What was different then...?

In today's Washington Post, Joseph Califano has an editorial comparing the current sex scandal in the House of Representatives with the one in 1982:

The most troubling aspect of the Mark Foley scandal is not his conduct, disgusting as it was, but what the response of the leadership reveals about the rancid state of partisanship and the consequent decline of the House of Representatives. Speaker Dennis Hastert presides over a legislative body so infested with mistrust that it doesn't even have a functioning ethics committee. Since the House is incapable of washing its own dirty laundry and policing itself, the speaker has to turn over that responsibility to the attorney general and the executive branch of government.
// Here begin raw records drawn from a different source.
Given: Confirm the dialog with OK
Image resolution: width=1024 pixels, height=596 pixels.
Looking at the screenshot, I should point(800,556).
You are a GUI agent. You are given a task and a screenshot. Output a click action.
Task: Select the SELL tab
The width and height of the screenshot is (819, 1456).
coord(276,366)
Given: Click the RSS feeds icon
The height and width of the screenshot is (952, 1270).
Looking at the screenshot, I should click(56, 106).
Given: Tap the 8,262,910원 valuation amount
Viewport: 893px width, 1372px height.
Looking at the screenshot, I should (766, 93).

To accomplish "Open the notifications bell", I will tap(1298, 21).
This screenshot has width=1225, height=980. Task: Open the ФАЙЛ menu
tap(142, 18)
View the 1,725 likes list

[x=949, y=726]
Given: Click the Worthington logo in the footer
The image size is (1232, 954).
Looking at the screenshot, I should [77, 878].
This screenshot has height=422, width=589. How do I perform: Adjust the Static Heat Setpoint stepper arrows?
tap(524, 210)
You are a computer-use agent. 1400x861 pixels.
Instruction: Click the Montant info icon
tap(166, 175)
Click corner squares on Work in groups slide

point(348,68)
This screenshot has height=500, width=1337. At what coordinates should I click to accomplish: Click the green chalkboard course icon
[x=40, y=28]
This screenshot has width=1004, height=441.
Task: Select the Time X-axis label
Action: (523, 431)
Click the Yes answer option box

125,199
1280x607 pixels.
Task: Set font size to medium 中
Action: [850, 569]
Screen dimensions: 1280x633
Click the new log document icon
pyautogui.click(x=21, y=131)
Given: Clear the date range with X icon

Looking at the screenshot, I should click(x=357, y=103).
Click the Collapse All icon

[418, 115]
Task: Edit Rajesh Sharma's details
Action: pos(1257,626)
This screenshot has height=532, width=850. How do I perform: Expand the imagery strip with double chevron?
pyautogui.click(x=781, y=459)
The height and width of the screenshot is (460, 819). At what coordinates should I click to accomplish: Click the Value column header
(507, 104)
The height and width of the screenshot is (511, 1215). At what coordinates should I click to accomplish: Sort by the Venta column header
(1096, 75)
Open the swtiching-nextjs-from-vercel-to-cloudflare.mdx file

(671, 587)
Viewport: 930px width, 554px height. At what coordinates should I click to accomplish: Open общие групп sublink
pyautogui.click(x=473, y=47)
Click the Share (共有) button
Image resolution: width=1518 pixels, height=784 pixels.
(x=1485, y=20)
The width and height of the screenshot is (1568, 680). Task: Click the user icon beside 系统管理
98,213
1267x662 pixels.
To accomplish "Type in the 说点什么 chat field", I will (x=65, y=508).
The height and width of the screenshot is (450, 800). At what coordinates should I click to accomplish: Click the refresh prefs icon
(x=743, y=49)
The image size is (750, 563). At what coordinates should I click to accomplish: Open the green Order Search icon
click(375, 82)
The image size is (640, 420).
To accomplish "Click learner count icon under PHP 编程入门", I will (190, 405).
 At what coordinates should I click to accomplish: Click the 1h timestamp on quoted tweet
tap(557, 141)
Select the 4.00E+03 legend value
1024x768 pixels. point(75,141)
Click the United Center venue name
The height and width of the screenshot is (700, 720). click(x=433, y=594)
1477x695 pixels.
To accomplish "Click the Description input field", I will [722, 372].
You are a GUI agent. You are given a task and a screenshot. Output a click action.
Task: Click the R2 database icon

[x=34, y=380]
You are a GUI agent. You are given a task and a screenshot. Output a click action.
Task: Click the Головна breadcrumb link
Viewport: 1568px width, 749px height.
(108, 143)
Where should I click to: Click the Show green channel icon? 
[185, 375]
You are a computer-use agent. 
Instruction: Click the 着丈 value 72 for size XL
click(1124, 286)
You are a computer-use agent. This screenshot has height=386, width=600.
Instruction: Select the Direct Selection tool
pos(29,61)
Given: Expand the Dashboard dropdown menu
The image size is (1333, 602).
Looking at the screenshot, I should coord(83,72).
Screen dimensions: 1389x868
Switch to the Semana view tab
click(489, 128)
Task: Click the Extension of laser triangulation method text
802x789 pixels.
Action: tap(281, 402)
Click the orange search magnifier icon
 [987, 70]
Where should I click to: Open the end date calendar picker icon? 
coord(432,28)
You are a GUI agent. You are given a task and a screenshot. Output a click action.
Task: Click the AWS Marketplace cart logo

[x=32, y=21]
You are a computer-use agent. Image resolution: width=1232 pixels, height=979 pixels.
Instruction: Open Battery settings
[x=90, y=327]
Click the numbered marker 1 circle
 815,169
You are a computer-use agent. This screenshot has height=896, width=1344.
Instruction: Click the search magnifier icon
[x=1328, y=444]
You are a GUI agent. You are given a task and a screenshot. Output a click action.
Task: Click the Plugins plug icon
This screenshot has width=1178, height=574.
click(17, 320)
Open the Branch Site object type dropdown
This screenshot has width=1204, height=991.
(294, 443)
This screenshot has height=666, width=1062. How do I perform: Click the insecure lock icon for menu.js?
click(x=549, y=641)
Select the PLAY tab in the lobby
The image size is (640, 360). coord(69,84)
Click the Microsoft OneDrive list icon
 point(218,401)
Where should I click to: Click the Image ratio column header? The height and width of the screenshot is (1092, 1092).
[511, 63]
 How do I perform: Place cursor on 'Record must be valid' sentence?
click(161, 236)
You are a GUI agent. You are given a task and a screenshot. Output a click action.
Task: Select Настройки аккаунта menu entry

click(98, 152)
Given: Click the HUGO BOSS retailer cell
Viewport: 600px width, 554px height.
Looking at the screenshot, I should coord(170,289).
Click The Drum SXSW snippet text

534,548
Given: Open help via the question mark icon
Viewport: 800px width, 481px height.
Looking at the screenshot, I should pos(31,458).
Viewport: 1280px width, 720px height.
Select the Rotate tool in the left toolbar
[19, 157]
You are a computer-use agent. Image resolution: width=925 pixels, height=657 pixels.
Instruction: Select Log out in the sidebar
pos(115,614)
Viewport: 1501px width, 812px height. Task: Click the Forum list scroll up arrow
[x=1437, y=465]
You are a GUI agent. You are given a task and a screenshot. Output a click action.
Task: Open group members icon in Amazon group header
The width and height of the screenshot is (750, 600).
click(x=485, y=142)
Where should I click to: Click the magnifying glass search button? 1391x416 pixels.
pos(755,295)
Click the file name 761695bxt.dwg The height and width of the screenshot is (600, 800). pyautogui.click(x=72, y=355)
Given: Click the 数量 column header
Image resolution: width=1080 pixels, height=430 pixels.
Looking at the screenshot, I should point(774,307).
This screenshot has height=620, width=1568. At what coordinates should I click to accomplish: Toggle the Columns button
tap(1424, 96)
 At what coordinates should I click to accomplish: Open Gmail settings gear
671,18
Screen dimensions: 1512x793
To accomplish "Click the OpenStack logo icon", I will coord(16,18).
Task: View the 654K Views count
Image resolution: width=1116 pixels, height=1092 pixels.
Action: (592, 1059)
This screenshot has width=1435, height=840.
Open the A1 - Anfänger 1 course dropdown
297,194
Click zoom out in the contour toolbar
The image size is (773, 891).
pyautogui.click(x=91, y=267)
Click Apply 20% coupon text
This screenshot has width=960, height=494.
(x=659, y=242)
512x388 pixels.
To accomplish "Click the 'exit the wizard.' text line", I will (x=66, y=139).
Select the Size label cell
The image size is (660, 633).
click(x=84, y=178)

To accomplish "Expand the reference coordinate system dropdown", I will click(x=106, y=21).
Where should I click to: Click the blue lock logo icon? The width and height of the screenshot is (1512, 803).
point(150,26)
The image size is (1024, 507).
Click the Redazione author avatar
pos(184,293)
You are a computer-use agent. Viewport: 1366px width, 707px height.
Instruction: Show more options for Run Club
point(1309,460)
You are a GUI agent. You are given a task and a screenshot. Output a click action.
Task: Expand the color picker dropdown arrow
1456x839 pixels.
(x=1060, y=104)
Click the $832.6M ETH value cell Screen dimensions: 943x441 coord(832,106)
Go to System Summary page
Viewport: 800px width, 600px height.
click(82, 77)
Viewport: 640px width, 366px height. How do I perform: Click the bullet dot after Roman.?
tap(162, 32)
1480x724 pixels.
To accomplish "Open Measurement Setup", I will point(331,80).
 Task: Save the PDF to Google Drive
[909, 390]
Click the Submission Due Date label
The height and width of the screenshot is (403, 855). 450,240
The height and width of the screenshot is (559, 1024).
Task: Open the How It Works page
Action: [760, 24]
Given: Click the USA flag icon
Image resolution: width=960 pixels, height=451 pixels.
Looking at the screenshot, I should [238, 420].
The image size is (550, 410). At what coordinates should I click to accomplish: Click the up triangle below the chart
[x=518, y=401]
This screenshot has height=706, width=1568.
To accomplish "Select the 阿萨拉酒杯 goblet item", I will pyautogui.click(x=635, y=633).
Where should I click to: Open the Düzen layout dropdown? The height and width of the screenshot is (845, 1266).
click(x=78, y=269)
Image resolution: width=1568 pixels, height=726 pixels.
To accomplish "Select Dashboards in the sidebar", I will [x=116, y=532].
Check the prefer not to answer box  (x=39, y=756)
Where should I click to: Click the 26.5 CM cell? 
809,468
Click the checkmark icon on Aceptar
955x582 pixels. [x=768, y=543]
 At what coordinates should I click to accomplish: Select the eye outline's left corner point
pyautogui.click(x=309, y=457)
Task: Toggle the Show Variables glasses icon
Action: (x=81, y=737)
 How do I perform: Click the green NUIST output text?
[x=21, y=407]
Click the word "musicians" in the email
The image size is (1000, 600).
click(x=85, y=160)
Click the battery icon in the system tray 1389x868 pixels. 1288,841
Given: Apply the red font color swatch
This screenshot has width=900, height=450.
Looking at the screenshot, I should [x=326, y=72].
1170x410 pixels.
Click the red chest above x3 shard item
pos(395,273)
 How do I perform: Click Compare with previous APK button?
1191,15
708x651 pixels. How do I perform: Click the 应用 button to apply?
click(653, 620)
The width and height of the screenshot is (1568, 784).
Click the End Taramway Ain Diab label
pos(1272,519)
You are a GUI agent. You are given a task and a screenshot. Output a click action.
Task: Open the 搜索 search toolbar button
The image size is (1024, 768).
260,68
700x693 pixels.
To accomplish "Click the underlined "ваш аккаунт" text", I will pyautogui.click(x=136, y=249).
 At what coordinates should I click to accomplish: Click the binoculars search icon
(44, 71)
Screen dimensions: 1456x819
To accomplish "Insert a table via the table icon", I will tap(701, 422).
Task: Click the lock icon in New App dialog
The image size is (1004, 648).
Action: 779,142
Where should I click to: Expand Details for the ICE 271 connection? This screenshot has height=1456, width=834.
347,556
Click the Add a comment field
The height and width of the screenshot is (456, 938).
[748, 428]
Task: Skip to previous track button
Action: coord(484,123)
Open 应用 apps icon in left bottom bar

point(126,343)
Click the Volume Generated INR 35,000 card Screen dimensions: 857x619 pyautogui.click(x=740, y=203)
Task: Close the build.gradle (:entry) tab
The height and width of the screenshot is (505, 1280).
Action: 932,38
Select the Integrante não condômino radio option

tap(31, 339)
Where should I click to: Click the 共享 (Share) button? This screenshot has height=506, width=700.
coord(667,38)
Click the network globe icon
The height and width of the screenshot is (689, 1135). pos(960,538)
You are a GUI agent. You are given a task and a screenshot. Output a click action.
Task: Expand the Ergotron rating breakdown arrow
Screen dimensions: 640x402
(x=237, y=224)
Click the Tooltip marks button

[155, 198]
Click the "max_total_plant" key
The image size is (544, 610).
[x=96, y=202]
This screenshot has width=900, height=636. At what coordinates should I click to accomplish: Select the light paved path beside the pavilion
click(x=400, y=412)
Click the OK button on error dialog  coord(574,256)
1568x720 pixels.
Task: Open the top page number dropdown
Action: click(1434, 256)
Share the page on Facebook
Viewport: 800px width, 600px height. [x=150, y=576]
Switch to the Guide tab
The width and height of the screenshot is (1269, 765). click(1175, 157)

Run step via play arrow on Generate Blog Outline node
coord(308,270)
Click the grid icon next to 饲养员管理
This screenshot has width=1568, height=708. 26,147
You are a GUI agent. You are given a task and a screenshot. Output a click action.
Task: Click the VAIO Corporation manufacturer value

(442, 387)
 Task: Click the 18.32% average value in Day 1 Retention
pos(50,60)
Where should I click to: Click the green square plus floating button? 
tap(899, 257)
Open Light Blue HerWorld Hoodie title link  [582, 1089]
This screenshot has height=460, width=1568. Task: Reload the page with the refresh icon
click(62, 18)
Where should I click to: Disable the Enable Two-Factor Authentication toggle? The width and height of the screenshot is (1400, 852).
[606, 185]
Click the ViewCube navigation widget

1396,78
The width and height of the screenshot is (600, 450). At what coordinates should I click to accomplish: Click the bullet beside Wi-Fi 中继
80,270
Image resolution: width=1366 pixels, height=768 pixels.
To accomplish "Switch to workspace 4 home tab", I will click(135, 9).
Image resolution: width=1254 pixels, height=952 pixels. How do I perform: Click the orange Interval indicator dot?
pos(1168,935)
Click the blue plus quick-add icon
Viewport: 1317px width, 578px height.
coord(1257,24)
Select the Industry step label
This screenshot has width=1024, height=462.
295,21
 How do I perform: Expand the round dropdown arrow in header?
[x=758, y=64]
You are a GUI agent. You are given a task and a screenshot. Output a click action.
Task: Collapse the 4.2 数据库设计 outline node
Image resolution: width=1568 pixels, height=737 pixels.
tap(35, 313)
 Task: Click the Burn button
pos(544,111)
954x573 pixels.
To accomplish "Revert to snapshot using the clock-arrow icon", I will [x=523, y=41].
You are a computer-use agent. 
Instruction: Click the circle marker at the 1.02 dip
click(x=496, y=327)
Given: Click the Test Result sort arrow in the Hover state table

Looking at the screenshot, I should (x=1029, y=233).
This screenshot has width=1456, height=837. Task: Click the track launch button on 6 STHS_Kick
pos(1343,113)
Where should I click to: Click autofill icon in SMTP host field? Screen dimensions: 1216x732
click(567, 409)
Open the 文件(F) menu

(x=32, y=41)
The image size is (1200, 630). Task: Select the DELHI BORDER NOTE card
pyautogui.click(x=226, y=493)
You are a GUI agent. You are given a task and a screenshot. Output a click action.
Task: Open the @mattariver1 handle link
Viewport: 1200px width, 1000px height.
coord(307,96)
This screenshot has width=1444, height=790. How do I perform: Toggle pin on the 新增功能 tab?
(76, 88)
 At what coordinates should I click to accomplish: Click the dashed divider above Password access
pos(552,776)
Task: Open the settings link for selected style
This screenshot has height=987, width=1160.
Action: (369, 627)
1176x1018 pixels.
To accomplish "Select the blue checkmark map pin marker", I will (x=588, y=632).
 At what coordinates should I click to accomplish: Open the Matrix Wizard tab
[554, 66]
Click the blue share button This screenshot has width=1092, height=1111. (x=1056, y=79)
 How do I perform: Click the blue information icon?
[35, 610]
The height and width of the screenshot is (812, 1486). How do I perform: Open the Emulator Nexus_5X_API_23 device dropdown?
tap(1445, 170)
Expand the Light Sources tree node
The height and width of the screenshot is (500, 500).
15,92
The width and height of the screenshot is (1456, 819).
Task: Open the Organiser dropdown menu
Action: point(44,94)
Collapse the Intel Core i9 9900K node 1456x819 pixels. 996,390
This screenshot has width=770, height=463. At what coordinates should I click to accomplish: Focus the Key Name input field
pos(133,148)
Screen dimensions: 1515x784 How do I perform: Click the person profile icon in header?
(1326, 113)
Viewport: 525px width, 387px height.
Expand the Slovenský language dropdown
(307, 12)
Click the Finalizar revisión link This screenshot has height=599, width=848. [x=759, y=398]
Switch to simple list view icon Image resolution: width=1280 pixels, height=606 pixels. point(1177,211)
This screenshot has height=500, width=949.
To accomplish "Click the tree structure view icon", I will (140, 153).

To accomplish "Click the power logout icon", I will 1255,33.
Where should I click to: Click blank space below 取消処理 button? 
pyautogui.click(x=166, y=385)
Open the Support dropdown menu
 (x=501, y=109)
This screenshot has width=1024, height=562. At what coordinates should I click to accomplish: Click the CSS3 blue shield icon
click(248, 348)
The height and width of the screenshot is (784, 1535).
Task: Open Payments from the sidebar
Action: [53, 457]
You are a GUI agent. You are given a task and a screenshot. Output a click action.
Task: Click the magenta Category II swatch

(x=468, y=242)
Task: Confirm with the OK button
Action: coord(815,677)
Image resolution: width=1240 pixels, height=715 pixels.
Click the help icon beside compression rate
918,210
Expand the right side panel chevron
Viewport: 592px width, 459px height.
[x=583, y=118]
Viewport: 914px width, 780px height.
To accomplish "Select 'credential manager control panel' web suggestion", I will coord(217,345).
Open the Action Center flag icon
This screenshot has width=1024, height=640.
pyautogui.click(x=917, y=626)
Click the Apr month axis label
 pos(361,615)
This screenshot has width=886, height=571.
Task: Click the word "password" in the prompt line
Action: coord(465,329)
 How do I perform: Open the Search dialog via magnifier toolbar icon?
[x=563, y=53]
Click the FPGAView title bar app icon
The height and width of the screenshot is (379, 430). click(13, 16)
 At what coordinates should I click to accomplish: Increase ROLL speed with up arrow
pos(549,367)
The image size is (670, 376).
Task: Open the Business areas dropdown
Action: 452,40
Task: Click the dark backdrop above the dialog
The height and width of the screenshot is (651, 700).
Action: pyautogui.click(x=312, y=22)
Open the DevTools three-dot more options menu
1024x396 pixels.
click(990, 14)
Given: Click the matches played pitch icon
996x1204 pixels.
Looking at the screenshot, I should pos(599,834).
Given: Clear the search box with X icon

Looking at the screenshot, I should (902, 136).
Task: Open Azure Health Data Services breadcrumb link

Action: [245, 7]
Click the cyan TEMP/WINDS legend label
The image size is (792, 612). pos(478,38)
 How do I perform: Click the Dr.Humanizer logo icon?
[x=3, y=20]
Compare the current situation with the way Speaker Tip O'Neill and the House handled the last scandal involving sexual misconduct with pages, in the summer of 1982.

[...]

Within a week [of the breaking scandal in '82] the House had authorized its ethics committee to conduct a full investigation of allegations of "sexual misconduct, illicit drug distribution and use, and offers of preferential treatment in exchange for sexual favors or drugs by Members, officers or employees of the House." House Speaker O'Neill and Minority Leader Robert Michel asked me to be special counsel to the ethics committee, co-chaired by Ohio Democrat Lou Stokes and South Carolina Republican Floyd Spence. I was allowed to select my own staff and given a commitment that I could follow the evidence wherever it led, because, as O'Neill and Michel said, "The integrity of the House is at stake."

[...]

When I reported our findings to O'Neill and Michel, the dishonor that these members had brought on the House infuriated the two leaders. "Get it out," they said, "and let the committee recommend disciplinary action," which its four Democratic and four Republican members did, unanimously, in July 1983 ... The course the House took in that scandal, and its reaction to the current one, show the difference between a leadership that saw a threat to the integrity of the House of Representatives and one that sees a threat to its continuing control of the institution. It's useful today to remember that there was a time when partisanship took second place to trust and the House leadership had the strength to wash its own dirty laundry.
Let's think about what is different between the House of Representatives in 1982 and the House of Representatives in 2006. Hmmm... could it be that all of the leadership positions were held by... Democrats?